This project utilizes the steam API and graph databases to create friend graphs for clients in a web browser. Currently there are two types of graphs available:
While learning about graph databases I thought that it would be awesome to create a massive graph database with steam friends in it. After a quick google search, I realized that some other people have done similar things in python, however, nobody has ever made a live website do this. Using my prior knowledge of the steam API and new knowledge of gremlin, Hadoop and HBase, I figured that this would be a great weekend project. Although I got most of the functionality done in the first weekend, I ended up working on it for 3 weekends hammering out all the edges. After ample work, I am satisfied with the appearance and functionality of the website, but, I am looking forward to making some improvements in the future.
At the core of this project there is a java backend and a JavaScript frontend. I needed a backend for this project because you cannot distribute your steam API key, plus, this allows me to cache everything in a local graph database. The second time a player is queried, it is extremely fast since all the steam friends are cached in a local gremlin server. The only time-consuming operation that the backend must carry out is querying the steam API; querying the gremlin server is relatively fast. On the front end I used Sigma-JS with a web socket to render the steam graph. Since creating a new graph on the back end can take up to 5 minutes (if the player has not been indexed), I continuously send new nodes to the client as they arrive from the steam API. This prevents the client from staring at a loading bar for 5 minutes; plus, it makes great time lapse videos. The only drawback to this is that you cannot start applying a force to shake the graph until all the nodes are added to the graph.
There are tons of academic papers written on the usages of friends’ graphs. What you may be able to do with friends graph may shock you. A popular use of friends’ graphs is to view friends’ clusters. Facebook may be able to identify someone's family, friends, and work groups by simply using their friend’s information. When looking at steam friends graphs I could identify some people's high school and college friend’s groups. Another famous example would be for friends’ identification; If a ton of people in your friends list are also friends with a person, it is likely that they would also know that person. This is how websites like Snapchat, Instagram, and Facebook recommend people for you to follow. Similarly, you can use this to identify people’s best friends. If two people share a ton of friends, it is more likely that they will be good friends vs the person which they only share one friend with.
Simple analysis of graphs like this may seem benign. However, there are tremendous implications when it comes to privacy and advertising. If websites chose to, they can harvest a ton of data and start recommending you products based on not just what you like, but what your friends also like. Steam already does this to a certain extent when they recommend you games that are popular among friends.

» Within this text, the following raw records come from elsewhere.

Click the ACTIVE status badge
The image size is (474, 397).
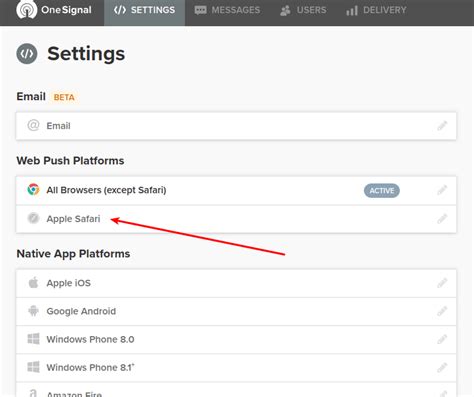(x=382, y=191)
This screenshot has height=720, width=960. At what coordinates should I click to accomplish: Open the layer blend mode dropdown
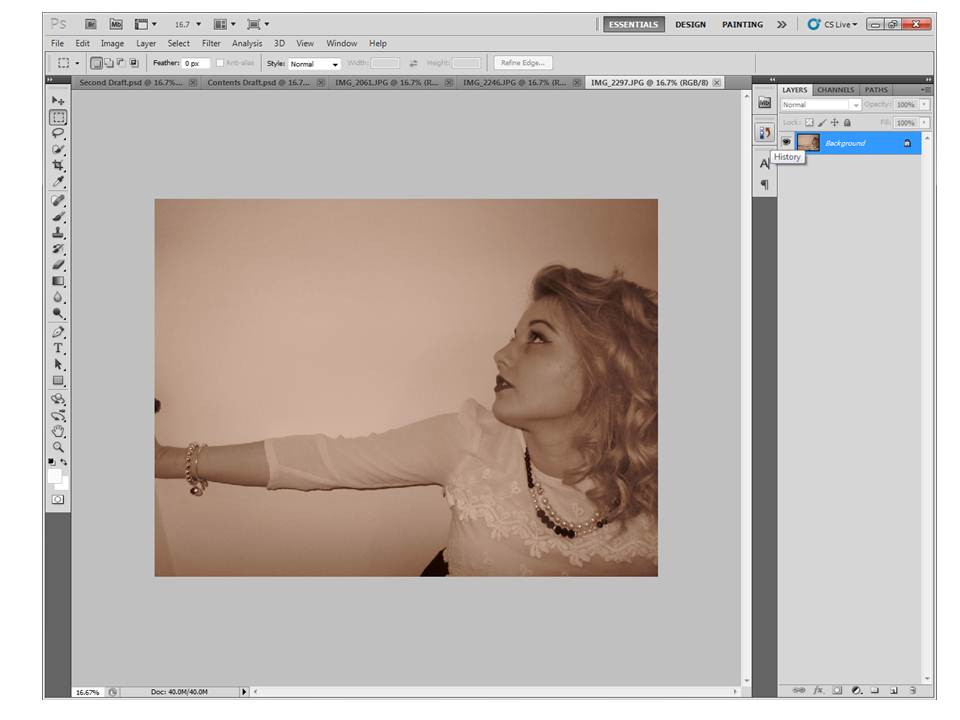[x=820, y=105]
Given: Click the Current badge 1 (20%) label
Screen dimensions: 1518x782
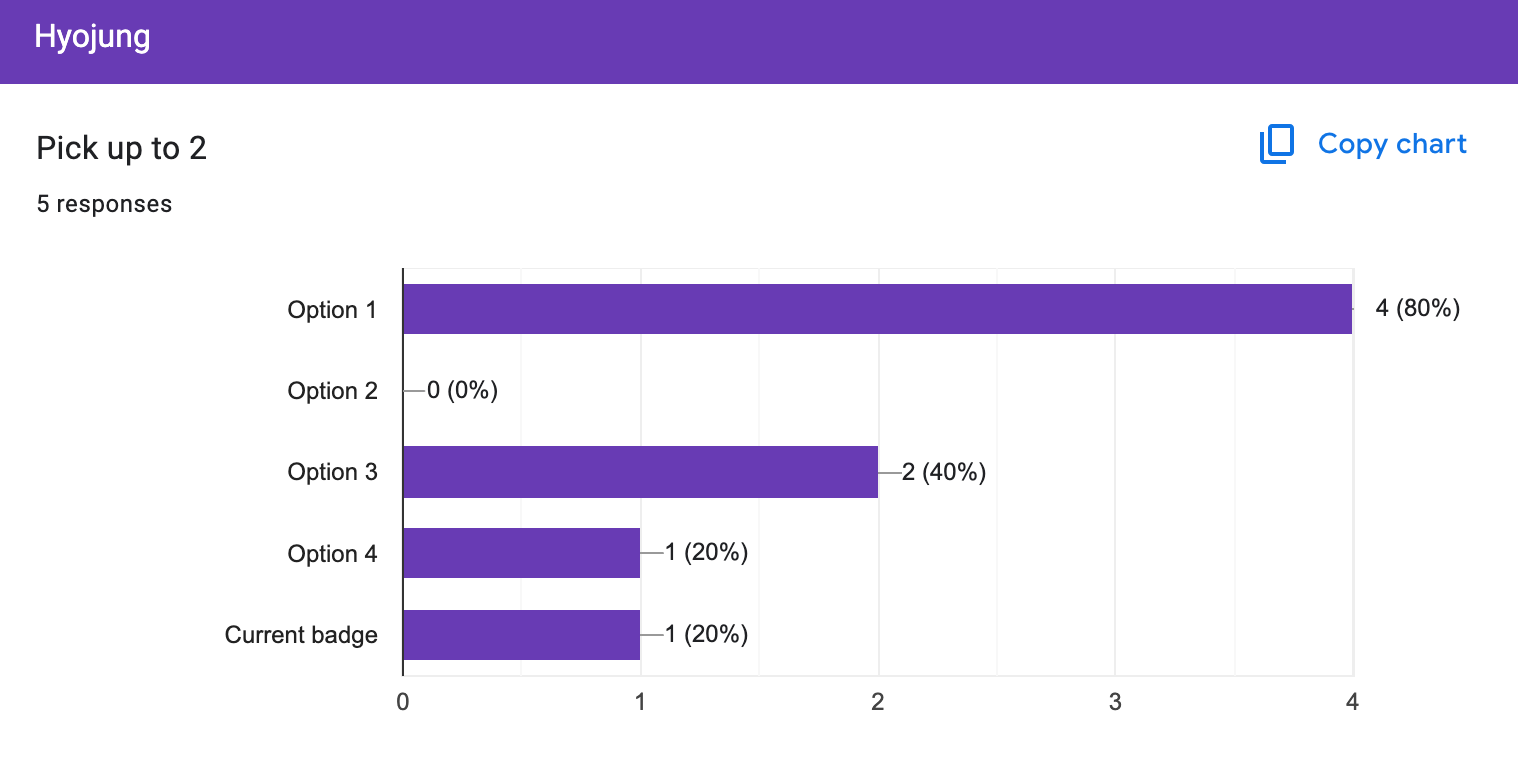Looking at the screenshot, I should pyautogui.click(x=706, y=634).
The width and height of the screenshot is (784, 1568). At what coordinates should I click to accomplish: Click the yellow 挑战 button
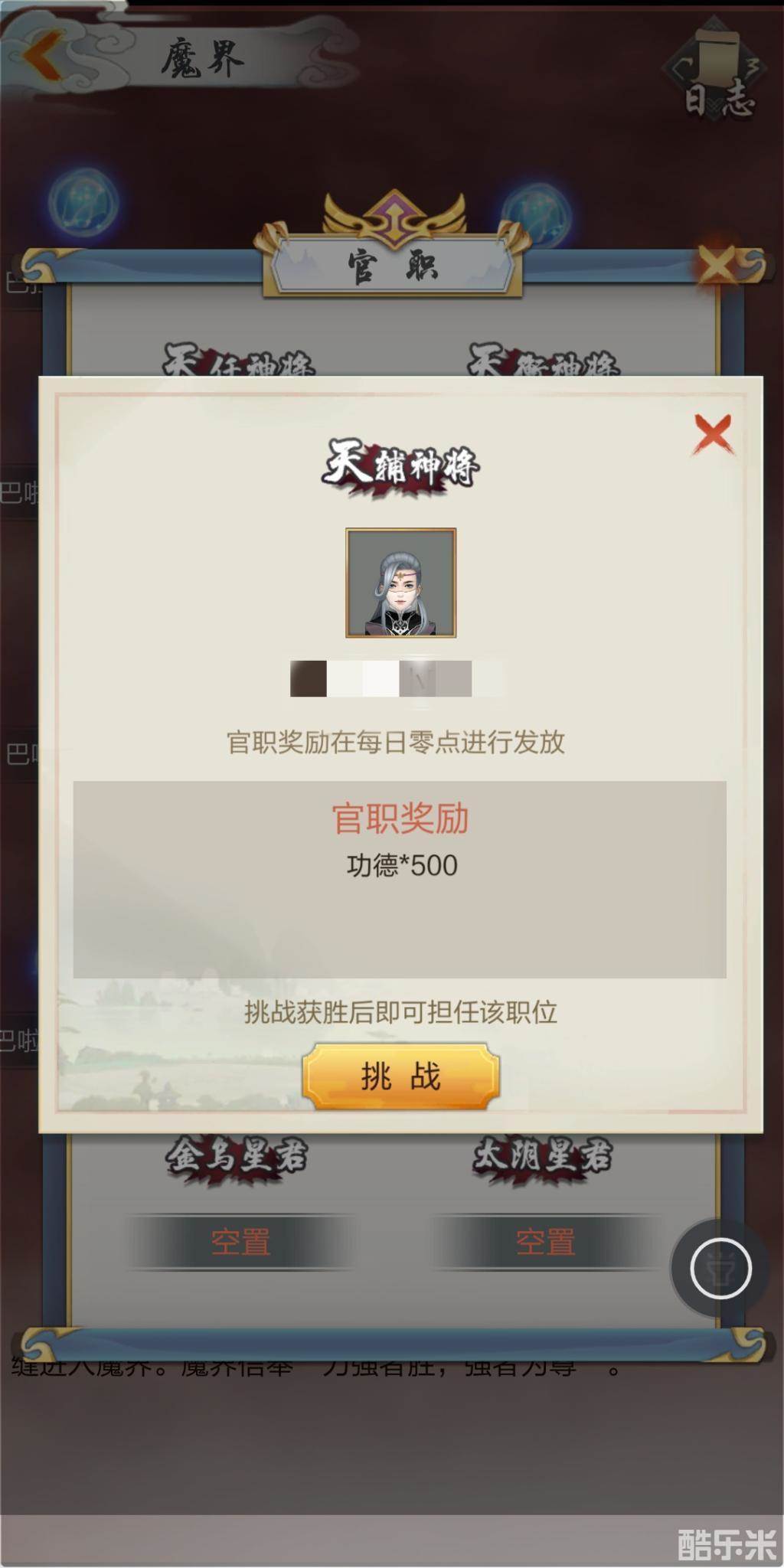(x=400, y=1076)
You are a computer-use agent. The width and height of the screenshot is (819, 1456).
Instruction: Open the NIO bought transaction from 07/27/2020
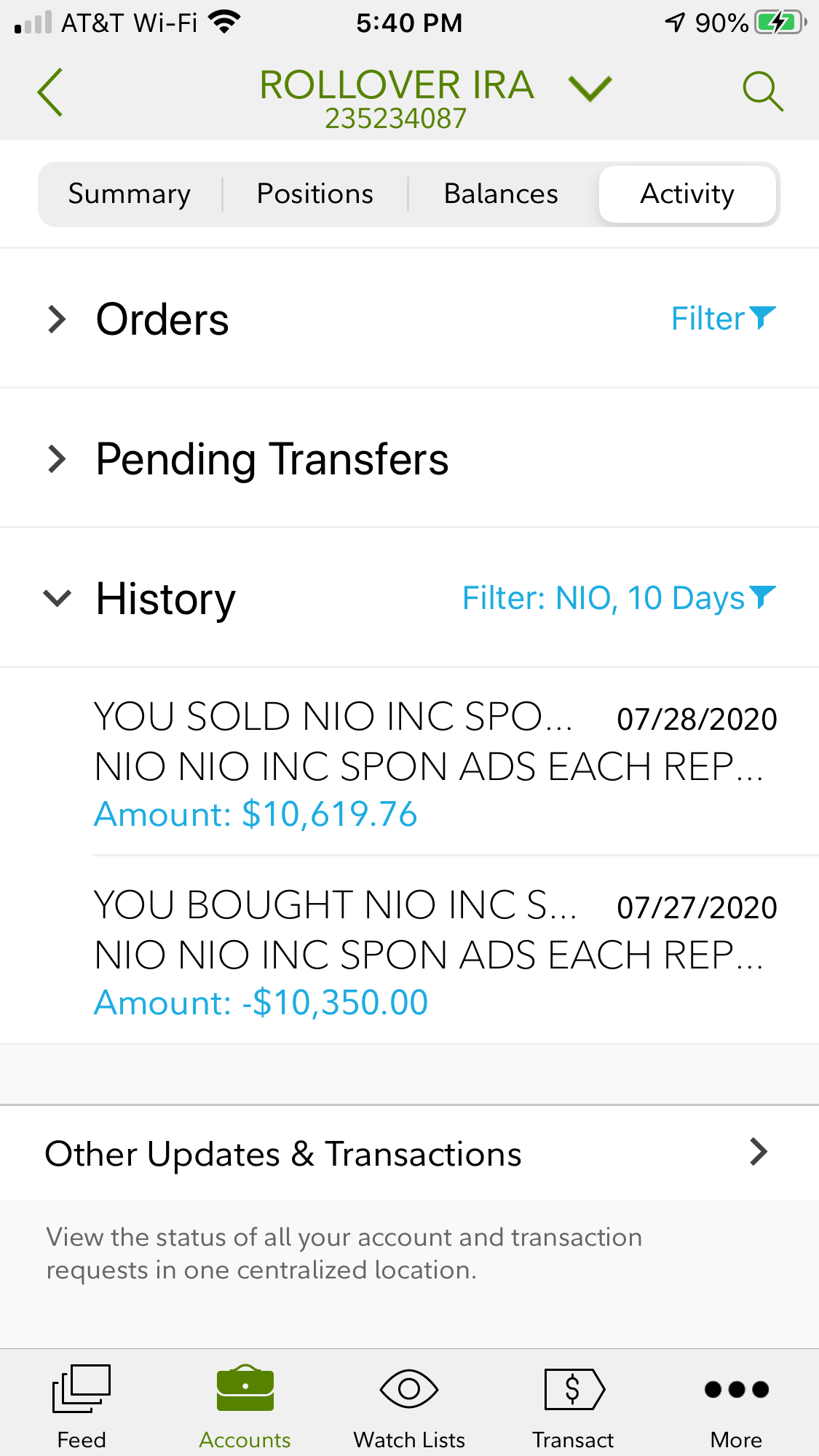(x=435, y=952)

Hosting the front end of this project is easy, it is just thrown on an apache server. The backend is trickier since it needs to run both a java app and a gremlin server. Currently I am hosting this project on an Ubuntu VM with 4gb ram. At idle this project only takes 1gb of ram, however, under heavy loads it uses around 2 GB of ram and saturates my CPU.
In the future I would love to add more graphs to this website. Instead of just displaying graphs it would also be cool to create pages which tries to identify friends’ groups, people you may know, and best friends. There is a ton of game information available on the steam API, it might be neat to make graphs based on friends who play the same games.